| Work required |
Would you reproduce every line of the material exactly?

| Data in this exercise |
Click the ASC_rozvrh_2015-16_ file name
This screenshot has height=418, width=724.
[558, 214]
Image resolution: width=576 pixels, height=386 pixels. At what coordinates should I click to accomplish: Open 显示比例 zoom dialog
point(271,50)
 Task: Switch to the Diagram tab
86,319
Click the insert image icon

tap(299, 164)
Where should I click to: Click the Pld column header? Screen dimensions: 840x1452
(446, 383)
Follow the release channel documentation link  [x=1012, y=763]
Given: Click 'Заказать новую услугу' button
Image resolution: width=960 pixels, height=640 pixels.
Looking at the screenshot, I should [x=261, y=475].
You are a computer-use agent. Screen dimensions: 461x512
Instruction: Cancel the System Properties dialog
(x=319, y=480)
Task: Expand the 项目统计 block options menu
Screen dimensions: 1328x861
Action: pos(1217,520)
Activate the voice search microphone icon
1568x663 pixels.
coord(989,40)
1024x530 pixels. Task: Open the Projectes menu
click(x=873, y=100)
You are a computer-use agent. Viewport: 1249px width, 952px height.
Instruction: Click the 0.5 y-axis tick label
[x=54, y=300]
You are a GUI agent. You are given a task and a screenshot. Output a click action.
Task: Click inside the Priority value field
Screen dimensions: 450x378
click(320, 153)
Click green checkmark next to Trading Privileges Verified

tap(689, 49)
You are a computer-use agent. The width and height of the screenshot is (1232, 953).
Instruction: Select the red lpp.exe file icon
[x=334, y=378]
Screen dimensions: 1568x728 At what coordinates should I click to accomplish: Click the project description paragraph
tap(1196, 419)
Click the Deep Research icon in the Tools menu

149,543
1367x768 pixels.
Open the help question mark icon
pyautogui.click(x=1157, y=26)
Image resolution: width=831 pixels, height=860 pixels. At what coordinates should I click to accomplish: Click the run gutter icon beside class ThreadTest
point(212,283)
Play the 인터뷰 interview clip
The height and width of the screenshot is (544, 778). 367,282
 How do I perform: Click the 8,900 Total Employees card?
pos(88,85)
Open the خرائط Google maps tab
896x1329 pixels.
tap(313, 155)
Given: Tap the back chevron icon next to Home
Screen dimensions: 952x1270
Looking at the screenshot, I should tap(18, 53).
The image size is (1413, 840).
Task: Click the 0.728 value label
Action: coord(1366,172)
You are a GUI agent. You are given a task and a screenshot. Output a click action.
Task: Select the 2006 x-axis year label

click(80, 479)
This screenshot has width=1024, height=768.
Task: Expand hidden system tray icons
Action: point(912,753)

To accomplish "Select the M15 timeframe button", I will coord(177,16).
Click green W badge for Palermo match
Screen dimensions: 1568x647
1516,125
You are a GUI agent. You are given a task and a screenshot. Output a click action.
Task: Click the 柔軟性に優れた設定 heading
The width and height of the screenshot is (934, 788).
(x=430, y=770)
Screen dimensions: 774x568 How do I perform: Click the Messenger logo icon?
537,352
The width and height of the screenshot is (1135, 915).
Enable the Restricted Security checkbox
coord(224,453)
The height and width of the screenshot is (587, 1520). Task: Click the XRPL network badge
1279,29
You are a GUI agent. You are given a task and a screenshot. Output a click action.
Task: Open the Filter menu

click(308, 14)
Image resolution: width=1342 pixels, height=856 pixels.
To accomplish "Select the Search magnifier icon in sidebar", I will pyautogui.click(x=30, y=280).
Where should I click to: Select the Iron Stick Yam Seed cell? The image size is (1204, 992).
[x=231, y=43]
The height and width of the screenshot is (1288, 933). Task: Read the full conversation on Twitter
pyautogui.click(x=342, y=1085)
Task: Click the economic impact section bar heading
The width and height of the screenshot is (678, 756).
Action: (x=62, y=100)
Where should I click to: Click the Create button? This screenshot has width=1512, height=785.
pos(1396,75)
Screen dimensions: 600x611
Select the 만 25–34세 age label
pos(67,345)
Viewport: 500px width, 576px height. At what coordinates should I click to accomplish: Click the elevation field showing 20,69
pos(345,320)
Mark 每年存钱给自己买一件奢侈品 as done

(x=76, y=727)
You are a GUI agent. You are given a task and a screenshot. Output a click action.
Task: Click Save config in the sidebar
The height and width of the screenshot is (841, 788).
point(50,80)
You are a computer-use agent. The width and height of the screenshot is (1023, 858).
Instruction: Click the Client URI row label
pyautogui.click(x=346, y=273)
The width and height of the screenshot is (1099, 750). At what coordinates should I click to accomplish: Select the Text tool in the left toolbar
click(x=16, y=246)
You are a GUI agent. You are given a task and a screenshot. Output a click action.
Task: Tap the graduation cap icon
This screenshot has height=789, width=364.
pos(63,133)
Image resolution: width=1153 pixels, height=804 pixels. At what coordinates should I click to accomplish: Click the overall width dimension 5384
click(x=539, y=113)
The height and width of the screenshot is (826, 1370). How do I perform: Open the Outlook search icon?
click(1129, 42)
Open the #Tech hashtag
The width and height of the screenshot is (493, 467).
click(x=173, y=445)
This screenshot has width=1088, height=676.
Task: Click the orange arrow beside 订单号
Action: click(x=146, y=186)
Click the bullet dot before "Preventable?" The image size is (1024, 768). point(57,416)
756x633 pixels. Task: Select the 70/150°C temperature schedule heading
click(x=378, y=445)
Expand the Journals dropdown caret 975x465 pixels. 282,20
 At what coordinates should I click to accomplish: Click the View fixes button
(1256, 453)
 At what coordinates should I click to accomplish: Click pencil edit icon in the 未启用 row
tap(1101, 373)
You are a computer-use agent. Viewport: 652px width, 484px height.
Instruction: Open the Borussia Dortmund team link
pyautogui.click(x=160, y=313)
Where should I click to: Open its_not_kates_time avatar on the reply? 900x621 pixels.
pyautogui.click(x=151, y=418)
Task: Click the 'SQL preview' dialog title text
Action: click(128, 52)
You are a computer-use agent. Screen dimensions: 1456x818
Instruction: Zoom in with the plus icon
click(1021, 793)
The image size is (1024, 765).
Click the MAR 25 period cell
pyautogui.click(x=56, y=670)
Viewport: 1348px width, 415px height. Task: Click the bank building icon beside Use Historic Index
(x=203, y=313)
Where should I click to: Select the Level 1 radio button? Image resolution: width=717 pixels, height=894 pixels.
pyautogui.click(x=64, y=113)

| Reply to the task |
Click the ASC_rozvrh_2015-16_ file name
This screenshot has height=418, width=724.
[558, 214]
Image resolution: width=576 pixels, height=386 pixels. At what coordinates should I click to accomplish: Open 显示比例 zoom dialog
point(271,50)
 Task: Switch to the Diagram tab
86,319
Click the insert image icon

tap(299, 164)
Where should I click to: Click the Pld column header? Screen dimensions: 840x1452
(446, 383)
Follow the release channel documentation link  [x=1012, y=763]
Given: Click 'Заказать новую услугу' button
Image resolution: width=960 pixels, height=640 pixels.
Looking at the screenshot, I should [x=261, y=475].
You are a computer-use agent. Screen dimensions: 461x512
Instruction: Cancel the System Properties dialog
(x=319, y=480)
Task: Expand the 项目统计 block options menu
Screen dimensions: 1328x861
Action: pos(1217,520)
Activate the voice search microphone icon
1568x663 pixels.
coord(989,40)
1024x530 pixels. Task: Open the Projectes menu
click(x=873, y=100)
You are a computer-use agent. Viewport: 1249px width, 952px height.
Instruction: Click the 0.5 y-axis tick label
[x=54, y=300]
You are a GUI agent. You are given a task and a screenshot. Output a click action.
Task: Click inside the Priority value field
Screen dimensions: 450x378
click(320, 153)
Click green checkmark next to Trading Privileges Verified

tap(689, 49)
You are a computer-use agent. The width and height of the screenshot is (1232, 953).
Instruction: Select the red lpp.exe file icon
[x=334, y=378]
Screen dimensions: 1568x728 At what coordinates should I click to accomplish: Click the project description paragraph
tap(1196, 419)
Click the Deep Research icon in the Tools menu

149,543
1367x768 pixels.
Open the help question mark icon
pyautogui.click(x=1157, y=26)
Image resolution: width=831 pixels, height=860 pixels. At what coordinates should I click to accomplish: Click the run gutter icon beside class ThreadTest
point(212,283)
Play the 인터뷰 interview clip
The height and width of the screenshot is (544, 778). 367,282
 How do I perform: Click the 8,900 Total Employees card?
pos(88,85)
Open the خرائط Google maps tab
896x1329 pixels.
tap(313, 155)
Given: Tap the back chevron icon next to Home
Screen dimensions: 952x1270
Looking at the screenshot, I should tap(18, 53).
The image size is (1413, 840).
Task: Click the 0.728 value label
Action: coord(1366,172)
You are a GUI agent. You are given a task and a screenshot. Output a click action.
Task: Select the 2006 x-axis year label

click(80, 479)
This screenshot has width=1024, height=768.
Task: Expand hidden system tray icons
Action: point(912,753)

To accomplish "Select the M15 timeframe button", I will coord(177,16).
Click green W badge for Palermo match
Screen dimensions: 1568x647
1516,125
You are a GUI agent. You are given a task and a screenshot. Output a click action.
Task: Click the 柔軟性に優れた設定 heading
The width and height of the screenshot is (934, 788).
(x=430, y=770)
Screen dimensions: 774x568 How do I perform: Click the Messenger logo icon?
537,352
The width and height of the screenshot is (1135, 915).
Enable the Restricted Security checkbox
coord(224,453)
The height and width of the screenshot is (587, 1520). Task: Click the XRPL network badge
1279,29
You are a GUI agent. You are given a task and a screenshot. Output a click action.
Task: Open the Filter menu

click(308, 14)
Image resolution: width=1342 pixels, height=856 pixels.
To accomplish "Select the Search magnifier icon in sidebar", I will pyautogui.click(x=30, y=280).
Where should I click to: Select the Iron Stick Yam Seed cell? The image size is (1204, 992).
[x=231, y=43]
The height and width of the screenshot is (1288, 933). Task: Read the full conversation on Twitter
pyautogui.click(x=342, y=1085)
Task: Click the economic impact section bar heading
The width and height of the screenshot is (678, 756).
Action: (x=62, y=100)
Where should I click to: Click the Create button? This screenshot has width=1512, height=785.
pos(1396,75)
Screen dimensions: 600x611
Select the 만 25–34세 age label
pos(67,345)
Viewport: 500px width, 576px height. At what coordinates should I click to accomplish: Click the elevation field showing 20,69
pos(345,320)
Mark 每年存钱给自己买一件奢侈品 as done

(x=76, y=727)
You are a GUI agent. You are given a task and a screenshot. Output a click action.
Task: Click Save config in the sidebar
The height and width of the screenshot is (841, 788).
point(50,80)
You are a computer-use agent. The width and height of the screenshot is (1023, 858).
Instruction: Click the Client URI row label
pyautogui.click(x=346, y=273)
The width and height of the screenshot is (1099, 750). At what coordinates should I click to accomplish: Select the Text tool in the left toolbar
click(x=16, y=246)
You are a GUI agent. You are given a task and a screenshot. Output a click action.
Task: Tap the graduation cap icon
This screenshot has height=789, width=364.
pos(63,133)
Image resolution: width=1153 pixels, height=804 pixels. At what coordinates should I click to accomplish: Click the overall width dimension 5384
click(x=539, y=113)
The height and width of the screenshot is (826, 1370). How do I perform: Open the Outlook search icon?
click(1129, 42)
Open the #Tech hashtag
The width and height of the screenshot is (493, 467).
click(x=173, y=445)
This screenshot has width=1088, height=676.
Task: Click the orange arrow beside 订单号
Action: click(x=146, y=186)
Click the bullet dot before "Preventable?" The image size is (1024, 768). point(57,416)
756x633 pixels. Task: Select the 70/150°C temperature schedule heading
click(x=378, y=445)
Expand the Journals dropdown caret 975x465 pixels. 282,20
 At what coordinates should I click to accomplish: Click the View fixes button
(1256, 453)
 At what coordinates should I click to accomplish: Click pencil edit icon in the 未启用 row
tap(1101, 373)
You are a computer-use agent. Viewport: 652px width, 484px height.
Instruction: Open the Borussia Dortmund team link
pyautogui.click(x=160, y=313)
Where should I click to: Open its_not_kates_time avatar on the reply? 900x621 pixels.
pyautogui.click(x=151, y=418)
Task: Click the 'SQL preview' dialog title text
Action: click(128, 52)
You are a computer-use agent. Screen dimensions: 1456x818
Instruction: Zoom in with the plus icon
click(1021, 793)
The image size is (1024, 765).
Click the MAR 25 period cell
pyautogui.click(x=56, y=670)
Viewport: 1348px width, 415px height. Task: Click the bank building icon beside Use Historic Index
(x=203, y=313)
Where should I click to: Select the Level 1 radio button? Image resolution: width=717 pixels, height=894 pixels.
pyautogui.click(x=64, y=113)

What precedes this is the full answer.